2. Next, economic relations between the United States and Russia. It is again symbolic that recently Chinese ship is going to open Northern route, connecting Asian and European markets through Arctic Ocean. The United States and Russia have tremendous opportunities in economic cooperation, the development of Russian Far East and new routes of transportation. But again, such cooperation requires a new strategic vision of economic development which Obama's administration simply does not have.

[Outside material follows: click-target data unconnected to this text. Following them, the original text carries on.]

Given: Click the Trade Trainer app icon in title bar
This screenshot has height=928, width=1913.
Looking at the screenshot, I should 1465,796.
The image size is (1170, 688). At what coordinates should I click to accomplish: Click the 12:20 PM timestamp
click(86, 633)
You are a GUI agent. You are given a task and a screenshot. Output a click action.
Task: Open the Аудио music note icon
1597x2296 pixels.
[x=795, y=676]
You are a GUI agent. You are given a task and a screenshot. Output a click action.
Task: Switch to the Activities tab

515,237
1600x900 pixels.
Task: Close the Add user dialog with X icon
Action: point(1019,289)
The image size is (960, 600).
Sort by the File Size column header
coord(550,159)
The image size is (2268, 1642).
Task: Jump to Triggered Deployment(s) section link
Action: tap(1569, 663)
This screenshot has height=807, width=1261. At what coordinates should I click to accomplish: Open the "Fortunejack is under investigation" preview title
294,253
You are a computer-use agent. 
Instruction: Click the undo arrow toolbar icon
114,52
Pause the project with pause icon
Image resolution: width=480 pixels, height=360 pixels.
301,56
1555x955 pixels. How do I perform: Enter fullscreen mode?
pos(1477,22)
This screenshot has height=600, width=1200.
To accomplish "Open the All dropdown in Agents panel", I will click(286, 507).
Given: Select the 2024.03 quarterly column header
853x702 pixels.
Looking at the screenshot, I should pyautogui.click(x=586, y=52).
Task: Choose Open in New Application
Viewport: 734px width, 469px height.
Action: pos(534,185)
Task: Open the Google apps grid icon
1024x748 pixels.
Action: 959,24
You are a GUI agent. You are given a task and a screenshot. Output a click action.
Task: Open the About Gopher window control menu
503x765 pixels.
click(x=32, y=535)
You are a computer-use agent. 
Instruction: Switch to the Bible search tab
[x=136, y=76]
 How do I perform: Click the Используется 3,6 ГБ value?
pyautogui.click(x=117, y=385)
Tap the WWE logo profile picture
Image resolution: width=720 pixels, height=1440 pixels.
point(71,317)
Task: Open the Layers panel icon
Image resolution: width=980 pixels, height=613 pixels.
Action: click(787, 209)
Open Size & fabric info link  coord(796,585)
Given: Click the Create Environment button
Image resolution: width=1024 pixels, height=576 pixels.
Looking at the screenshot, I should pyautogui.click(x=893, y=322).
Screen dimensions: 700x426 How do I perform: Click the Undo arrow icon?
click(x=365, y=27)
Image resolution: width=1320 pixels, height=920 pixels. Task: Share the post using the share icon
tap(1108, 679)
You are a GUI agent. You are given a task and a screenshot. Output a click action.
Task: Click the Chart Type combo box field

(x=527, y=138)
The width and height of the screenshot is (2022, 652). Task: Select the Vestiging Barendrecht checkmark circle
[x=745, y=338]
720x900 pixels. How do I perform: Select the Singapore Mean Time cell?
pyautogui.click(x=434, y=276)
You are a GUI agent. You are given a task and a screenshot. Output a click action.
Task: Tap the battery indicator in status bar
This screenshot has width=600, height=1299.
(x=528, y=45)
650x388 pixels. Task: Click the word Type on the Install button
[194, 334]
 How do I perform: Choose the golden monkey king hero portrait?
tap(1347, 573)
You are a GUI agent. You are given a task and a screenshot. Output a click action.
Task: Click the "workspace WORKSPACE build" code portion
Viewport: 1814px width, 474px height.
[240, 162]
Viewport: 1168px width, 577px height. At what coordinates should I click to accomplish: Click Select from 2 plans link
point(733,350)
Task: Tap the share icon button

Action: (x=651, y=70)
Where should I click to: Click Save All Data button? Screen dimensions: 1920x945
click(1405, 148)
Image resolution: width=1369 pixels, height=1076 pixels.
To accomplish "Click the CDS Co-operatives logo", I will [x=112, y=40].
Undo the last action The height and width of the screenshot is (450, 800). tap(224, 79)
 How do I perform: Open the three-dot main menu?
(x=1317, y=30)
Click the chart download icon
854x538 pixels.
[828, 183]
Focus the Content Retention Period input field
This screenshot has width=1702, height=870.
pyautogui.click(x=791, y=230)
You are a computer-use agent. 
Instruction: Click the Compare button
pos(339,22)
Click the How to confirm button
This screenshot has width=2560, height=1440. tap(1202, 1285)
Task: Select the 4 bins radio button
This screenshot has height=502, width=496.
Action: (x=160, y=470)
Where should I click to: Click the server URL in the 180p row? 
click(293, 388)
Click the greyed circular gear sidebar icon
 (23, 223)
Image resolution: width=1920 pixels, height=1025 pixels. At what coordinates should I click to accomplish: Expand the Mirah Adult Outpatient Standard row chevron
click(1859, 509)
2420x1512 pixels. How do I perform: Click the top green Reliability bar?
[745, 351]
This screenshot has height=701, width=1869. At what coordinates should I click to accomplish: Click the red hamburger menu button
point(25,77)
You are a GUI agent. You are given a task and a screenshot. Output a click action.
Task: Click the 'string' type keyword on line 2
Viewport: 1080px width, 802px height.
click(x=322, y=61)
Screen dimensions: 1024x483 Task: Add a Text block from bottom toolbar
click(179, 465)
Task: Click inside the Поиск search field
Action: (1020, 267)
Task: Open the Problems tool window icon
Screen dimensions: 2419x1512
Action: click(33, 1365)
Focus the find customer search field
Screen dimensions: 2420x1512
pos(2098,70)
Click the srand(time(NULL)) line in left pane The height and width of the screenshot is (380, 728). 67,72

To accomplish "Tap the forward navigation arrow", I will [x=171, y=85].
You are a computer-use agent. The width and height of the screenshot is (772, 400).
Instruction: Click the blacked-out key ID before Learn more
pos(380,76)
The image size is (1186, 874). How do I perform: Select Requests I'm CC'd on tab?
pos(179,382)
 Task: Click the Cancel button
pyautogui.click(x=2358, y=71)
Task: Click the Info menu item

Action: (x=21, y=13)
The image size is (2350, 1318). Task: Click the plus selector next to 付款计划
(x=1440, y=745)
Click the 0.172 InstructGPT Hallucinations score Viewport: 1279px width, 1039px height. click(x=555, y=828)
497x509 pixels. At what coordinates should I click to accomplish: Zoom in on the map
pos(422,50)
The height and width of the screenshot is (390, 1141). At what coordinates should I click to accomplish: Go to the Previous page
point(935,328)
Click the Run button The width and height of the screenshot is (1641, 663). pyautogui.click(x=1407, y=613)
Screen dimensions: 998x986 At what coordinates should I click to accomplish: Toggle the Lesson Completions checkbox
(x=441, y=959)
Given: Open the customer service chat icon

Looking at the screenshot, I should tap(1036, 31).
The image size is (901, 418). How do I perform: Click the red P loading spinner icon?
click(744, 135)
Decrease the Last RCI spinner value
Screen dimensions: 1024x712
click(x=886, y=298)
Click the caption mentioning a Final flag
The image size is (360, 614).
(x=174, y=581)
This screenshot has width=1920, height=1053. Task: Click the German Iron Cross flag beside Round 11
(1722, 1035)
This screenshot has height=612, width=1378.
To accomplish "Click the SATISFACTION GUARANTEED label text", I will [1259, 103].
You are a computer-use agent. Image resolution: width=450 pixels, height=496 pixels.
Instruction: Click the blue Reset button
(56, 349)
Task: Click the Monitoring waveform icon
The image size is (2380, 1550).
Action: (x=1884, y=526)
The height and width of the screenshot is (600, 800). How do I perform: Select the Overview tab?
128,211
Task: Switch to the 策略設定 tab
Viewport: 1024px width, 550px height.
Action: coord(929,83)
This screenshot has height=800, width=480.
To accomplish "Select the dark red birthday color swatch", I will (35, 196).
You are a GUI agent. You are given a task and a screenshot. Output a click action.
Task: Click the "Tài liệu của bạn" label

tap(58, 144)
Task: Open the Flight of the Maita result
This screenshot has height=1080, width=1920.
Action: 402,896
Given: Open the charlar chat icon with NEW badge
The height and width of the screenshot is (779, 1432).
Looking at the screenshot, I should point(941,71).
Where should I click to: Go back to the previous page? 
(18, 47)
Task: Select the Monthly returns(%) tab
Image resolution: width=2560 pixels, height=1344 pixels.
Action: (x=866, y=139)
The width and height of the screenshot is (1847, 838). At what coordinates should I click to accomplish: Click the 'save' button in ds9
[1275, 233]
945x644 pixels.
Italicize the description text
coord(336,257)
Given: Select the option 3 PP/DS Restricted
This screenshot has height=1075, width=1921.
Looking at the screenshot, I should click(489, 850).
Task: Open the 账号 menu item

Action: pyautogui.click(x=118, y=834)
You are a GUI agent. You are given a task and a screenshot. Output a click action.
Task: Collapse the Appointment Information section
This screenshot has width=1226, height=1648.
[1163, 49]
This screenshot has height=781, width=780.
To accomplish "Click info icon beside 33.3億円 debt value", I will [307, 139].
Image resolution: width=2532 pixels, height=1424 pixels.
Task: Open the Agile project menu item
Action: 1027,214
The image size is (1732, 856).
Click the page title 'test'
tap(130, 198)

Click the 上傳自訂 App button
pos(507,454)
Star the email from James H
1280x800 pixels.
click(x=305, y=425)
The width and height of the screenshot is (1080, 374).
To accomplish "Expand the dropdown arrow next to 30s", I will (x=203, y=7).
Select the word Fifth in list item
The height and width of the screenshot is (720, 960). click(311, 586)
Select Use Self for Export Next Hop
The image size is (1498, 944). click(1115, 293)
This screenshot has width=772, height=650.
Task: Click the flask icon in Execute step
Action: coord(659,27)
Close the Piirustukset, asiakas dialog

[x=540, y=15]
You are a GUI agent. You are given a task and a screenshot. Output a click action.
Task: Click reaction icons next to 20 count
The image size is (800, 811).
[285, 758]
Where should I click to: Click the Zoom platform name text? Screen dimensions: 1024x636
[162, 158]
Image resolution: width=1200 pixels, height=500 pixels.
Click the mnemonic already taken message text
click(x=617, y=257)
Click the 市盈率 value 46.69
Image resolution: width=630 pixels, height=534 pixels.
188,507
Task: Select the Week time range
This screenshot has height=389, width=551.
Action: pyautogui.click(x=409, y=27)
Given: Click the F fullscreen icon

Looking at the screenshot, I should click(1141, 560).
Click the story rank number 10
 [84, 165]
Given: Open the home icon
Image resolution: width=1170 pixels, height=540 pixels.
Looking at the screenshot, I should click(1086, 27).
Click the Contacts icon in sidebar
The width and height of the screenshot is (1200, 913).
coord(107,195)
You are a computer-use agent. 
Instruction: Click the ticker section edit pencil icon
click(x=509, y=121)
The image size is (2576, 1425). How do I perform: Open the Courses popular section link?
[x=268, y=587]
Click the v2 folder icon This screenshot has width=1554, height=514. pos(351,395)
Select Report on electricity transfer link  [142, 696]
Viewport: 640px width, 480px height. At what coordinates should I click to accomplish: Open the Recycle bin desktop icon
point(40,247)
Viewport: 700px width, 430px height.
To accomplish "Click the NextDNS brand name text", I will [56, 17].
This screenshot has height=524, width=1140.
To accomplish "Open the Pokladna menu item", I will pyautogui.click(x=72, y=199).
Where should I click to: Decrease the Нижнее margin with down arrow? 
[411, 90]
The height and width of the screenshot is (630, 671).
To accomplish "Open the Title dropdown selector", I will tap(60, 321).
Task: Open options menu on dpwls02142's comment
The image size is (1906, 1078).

3. Finally, it is the time to begin a serious conversation about non-visa regime between Russia and United States. Today, Russian visa for Americans and American visa for Russians are two most expensive visas in the world. Non-visa regime will allow to people from both countries to visit, work together and understand each other better. It is in particular important because media in both countries often creates very biased image of the opposite side. The recent portrayal of the situation with LGBT community in Russia and attack in the US mainstream media against 2014 Winter Olympics in Sochi are two most fresh examples of it. However, it is unlikely that Obama's administration is ready for such talks.
This is very sad to admit that Obama unfortunately is not Franklin D. Roosevelt.